WHAT IS EXPECTED |
For this exercise, report every line of the material that includes "will".
:: EXERCISE DATA
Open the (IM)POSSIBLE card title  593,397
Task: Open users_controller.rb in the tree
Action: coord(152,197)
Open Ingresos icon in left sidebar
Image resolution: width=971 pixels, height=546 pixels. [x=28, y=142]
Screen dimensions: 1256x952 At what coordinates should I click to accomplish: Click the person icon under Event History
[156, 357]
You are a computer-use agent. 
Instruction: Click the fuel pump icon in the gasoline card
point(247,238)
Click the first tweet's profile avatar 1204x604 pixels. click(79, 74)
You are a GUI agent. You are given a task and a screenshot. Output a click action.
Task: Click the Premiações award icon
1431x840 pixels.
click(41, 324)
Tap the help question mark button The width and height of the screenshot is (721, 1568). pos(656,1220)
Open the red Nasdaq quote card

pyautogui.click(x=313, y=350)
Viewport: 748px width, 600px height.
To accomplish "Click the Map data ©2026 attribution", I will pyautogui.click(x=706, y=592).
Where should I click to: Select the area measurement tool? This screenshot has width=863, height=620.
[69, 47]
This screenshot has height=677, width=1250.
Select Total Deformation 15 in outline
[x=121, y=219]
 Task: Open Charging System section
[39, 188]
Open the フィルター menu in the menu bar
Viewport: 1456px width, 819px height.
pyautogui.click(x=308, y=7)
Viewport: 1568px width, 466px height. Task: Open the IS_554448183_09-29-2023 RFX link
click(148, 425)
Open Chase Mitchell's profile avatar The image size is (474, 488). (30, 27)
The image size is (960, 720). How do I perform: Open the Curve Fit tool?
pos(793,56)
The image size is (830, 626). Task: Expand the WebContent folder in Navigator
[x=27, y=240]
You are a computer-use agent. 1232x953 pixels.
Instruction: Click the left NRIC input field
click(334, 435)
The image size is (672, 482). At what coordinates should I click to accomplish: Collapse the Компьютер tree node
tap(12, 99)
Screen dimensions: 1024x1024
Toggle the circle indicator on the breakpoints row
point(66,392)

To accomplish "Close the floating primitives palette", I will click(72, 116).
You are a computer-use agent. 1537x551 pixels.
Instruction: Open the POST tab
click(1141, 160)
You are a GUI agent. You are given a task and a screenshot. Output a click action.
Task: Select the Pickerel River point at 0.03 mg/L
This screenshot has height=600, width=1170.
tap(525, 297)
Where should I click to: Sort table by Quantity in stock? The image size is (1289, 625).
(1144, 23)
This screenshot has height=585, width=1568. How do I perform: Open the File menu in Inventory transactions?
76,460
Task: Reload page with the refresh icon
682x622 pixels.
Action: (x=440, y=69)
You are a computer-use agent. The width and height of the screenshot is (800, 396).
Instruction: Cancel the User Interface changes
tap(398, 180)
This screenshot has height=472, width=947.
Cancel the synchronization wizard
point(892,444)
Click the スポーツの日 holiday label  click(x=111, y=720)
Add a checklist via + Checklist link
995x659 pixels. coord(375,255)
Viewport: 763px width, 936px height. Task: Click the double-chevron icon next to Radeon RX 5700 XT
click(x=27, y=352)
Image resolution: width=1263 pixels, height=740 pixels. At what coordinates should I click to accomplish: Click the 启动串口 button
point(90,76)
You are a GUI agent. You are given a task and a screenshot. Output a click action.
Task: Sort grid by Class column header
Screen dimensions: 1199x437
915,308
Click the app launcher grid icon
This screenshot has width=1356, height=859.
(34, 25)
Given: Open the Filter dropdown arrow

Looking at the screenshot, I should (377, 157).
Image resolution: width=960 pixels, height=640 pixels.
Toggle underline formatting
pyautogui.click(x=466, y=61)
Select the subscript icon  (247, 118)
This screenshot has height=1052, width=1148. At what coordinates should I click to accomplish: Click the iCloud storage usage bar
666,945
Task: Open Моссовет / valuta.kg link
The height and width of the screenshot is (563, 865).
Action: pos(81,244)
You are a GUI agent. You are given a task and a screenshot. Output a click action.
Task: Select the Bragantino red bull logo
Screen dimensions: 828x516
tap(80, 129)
::::
RESULT OF THIS EXERCISE |
To accomplish "Click the Map data ©2026 attribution", I will pyautogui.click(x=706, y=592).
To accomplish "Close the floating primitives palette", I will click(72, 116).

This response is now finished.